Perspective...get some!
We should not confuse this with a report about surging industrial production (IP) or anything like that. As of May German manufacturing IP is up by 4.5% over 12 months and German IP overall is up by 3.8%. These are solid and even strong gains but not historically strong for the German economy: current annual German IP gains are on in the top 20 to 25% of its historic results. The EMU and Germany clearly are not growing anywhere near 'historically strong' rates of growth. So what are these huge historic diffusion rankings telling us anyway?

This month the IFO diffusion indexes are at a place where diffusion indexes can get you in trouble if you are not careful to remember what they are and what they are not. We tend to infer strength from breadth but strength and breadth are two different things. Nonetheless, this is an impressive report. As the chart shows not only are the levels of the diffusion readings high, but there has been sharp gain as well. There is not just great breadth but a recent substantial improvement in breadth and in momentum. Interestingly, the Markit indexes of July (flash) did not seem to be tipping off the same sort of thing. Markit, which also uses diffusion indexes, showed some backing off in Germany and in the Markit PMI framework the services sector, which is well represented in the IFO survey, is at historically weak readings. There is a chasm of difference between the IFO on services and Markit on services in Germany.

I love diffusion surveys...I hate diffusion surveys...
This is why I have a love-hate relationship with diffusion indexes. I like the reports and they are useful surveys and easy to administer. They tend to be highly sensitive to changes in the economy. But we are also seeing a large gap in what the surveys are telling us about services in Germany from two different sources. Similarly there has been a huge gap between what the Markit PMI gauges have been telling us about services and manufacturing in the U.S. and what the U.S. ISM surveys for manufacturing and nonmanufacturing have been saying. It is reasonable to conclude from this that these diffusion surveys are very sensitive to the samples chosen. That lack of robustness is not good news. Over time the IFO has been considered a very reliable survey on the German economy. In the U.S., the long lived ISM manufacturing survey also has a solid reputation and a very long history. The ISM manufacturing survey tends to be well connected to other manufacturing data as well anchoring itself with credibility.
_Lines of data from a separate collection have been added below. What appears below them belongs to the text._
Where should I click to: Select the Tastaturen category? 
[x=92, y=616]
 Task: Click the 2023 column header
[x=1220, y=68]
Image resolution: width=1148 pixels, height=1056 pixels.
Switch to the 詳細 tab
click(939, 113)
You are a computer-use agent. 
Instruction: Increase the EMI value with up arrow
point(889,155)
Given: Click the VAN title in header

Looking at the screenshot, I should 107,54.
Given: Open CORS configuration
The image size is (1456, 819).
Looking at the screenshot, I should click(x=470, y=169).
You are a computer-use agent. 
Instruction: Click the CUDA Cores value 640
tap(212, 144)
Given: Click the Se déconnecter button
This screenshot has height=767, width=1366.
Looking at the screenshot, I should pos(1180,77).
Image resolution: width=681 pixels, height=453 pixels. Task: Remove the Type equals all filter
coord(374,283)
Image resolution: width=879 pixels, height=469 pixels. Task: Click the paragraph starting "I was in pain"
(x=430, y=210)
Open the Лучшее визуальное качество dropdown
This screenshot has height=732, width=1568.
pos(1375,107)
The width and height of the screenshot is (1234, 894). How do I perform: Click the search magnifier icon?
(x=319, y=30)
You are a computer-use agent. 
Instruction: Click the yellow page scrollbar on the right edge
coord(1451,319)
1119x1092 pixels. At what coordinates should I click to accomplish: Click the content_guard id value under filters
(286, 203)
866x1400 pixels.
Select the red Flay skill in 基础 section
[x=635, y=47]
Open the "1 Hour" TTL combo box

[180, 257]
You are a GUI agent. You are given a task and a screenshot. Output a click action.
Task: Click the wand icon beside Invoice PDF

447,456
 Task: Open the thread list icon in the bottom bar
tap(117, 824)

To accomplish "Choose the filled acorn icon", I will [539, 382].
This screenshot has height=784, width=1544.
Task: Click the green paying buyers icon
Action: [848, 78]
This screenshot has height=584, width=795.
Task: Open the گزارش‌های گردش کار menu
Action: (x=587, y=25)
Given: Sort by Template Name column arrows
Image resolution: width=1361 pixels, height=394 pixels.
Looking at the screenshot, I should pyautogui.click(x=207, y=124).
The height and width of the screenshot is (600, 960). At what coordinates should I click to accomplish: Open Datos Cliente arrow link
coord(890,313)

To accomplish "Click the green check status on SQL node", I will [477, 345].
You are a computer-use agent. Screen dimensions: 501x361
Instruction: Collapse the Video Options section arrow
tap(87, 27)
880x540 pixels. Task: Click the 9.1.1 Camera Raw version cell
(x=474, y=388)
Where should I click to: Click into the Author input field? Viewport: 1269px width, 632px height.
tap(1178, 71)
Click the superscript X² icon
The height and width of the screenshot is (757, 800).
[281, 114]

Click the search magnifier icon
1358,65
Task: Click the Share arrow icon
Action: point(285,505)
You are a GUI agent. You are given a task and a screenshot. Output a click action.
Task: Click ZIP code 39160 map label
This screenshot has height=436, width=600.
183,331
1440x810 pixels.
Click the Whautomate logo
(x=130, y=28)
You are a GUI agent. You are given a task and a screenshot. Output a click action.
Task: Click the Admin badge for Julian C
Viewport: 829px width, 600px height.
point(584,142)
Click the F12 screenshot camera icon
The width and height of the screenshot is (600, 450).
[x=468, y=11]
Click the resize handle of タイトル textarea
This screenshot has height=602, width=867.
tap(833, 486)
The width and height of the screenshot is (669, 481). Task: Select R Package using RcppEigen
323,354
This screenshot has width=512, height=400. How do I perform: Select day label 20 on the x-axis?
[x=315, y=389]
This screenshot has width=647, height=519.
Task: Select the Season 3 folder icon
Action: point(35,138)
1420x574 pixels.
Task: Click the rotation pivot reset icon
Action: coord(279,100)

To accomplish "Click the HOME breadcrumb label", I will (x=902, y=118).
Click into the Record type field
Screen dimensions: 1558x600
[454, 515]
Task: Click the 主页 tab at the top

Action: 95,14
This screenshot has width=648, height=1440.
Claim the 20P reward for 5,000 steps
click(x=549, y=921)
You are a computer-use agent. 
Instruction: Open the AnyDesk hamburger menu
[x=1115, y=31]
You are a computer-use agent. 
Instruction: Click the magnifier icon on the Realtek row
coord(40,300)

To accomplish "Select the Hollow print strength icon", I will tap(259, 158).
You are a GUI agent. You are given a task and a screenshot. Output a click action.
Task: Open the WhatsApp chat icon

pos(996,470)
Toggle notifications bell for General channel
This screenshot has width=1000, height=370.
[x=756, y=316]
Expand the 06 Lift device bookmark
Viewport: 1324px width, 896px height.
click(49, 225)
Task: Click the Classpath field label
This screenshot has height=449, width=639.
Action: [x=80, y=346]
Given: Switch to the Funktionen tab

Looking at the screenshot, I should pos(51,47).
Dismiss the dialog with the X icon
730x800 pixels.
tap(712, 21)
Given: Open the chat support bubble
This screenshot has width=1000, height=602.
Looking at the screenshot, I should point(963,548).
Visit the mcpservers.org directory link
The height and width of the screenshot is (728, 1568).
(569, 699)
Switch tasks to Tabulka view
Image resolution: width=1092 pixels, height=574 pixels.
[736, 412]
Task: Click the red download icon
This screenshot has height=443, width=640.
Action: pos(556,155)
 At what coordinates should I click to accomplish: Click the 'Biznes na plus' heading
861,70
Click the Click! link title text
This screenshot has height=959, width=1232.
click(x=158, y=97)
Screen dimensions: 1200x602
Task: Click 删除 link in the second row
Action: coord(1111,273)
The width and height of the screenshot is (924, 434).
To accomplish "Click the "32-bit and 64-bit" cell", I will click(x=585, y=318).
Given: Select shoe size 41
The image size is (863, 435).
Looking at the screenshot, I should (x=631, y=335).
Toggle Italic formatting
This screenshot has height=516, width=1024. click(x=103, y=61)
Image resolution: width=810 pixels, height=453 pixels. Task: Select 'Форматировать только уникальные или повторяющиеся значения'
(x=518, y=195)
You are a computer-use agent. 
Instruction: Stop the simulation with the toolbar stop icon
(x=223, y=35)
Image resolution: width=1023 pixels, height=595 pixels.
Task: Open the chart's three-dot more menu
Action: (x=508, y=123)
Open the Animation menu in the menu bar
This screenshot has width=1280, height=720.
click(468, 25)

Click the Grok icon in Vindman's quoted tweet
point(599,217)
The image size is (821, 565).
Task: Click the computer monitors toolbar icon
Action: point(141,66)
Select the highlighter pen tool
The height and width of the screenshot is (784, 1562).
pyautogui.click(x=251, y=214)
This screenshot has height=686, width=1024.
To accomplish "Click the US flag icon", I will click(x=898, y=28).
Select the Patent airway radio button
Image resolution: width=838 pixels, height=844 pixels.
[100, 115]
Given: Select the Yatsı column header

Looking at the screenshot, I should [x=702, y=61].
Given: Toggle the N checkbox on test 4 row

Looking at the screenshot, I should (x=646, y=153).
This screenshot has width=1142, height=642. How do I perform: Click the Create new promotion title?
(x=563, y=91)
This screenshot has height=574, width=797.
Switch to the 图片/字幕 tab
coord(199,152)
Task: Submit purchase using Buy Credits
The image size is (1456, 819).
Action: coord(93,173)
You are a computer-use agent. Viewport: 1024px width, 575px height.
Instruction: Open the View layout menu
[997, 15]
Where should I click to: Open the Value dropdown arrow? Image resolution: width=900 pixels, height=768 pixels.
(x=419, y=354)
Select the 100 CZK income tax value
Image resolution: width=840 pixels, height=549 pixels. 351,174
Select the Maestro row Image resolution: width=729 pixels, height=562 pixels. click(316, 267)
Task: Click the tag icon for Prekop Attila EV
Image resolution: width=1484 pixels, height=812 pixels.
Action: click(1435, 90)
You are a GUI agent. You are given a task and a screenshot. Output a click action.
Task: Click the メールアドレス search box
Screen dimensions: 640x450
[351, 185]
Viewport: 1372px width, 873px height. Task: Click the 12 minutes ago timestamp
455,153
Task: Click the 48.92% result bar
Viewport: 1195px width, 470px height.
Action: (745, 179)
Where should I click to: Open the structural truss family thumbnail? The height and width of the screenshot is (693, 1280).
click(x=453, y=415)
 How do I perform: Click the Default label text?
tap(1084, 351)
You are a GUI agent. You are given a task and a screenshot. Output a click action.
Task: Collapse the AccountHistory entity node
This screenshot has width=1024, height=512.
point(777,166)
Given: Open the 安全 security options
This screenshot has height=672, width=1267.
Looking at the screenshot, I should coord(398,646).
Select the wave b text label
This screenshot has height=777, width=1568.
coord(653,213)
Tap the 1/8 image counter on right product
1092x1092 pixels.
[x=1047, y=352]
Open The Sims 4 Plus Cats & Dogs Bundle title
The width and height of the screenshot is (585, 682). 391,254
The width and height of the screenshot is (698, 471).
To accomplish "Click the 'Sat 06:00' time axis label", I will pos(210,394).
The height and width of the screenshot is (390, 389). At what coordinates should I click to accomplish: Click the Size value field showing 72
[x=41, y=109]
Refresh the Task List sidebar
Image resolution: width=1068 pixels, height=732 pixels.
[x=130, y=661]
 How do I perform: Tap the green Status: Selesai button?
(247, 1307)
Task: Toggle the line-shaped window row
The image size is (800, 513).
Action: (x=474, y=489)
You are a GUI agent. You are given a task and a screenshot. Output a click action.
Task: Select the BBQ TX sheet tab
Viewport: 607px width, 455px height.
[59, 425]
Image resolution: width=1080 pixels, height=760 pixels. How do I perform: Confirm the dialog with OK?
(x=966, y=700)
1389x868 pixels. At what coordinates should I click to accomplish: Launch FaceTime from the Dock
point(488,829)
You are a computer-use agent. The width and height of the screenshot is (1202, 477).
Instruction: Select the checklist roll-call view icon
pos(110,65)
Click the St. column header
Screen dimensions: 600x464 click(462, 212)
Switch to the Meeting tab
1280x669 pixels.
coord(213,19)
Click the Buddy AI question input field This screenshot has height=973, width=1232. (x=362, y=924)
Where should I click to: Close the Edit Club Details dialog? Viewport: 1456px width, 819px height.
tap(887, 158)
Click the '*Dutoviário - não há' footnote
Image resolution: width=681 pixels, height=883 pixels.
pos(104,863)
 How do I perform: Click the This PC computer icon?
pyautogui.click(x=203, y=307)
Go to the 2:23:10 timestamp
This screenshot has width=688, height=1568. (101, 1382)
But the less long-lived ISM nonmanufacturing survey has been fickle and has not been able to track with other service sector data especially not with monthly employment surveys. That is not to say that the Markit survey is better there. But perhaps there is flaw in the services sector or in its respondents. Either service sector data are intrinsically less consistent or the people in the service sector filling reports are less careful than their counterparts in manufacturing. In any event, the services gauges appear to be less reliable.

German services sector going nowhere in the Markit framework...

Recent diffusion indexes do raise some questions with their inconsistencies. Today there is even a very strong diffusion reading for U.K. manufacturing out of the CBI at a time when other U.K. reports have been much more equivocal. U.K. manufacturing data through May have actually been weakening. I think it's a good time to treat the diffusion indexes with kid gloves, especially for services. Certainly, rising breadth is not a bad thing. But it's not the same as strength. And when two professionally executed surveys produce starkly different results, it's time to wonder if someone is not taking the pulse of the wrong patient. Too many gaps are appearing among what diffusion surveys say and between what they say vs. other sorts of surveys. Caveat Emptor!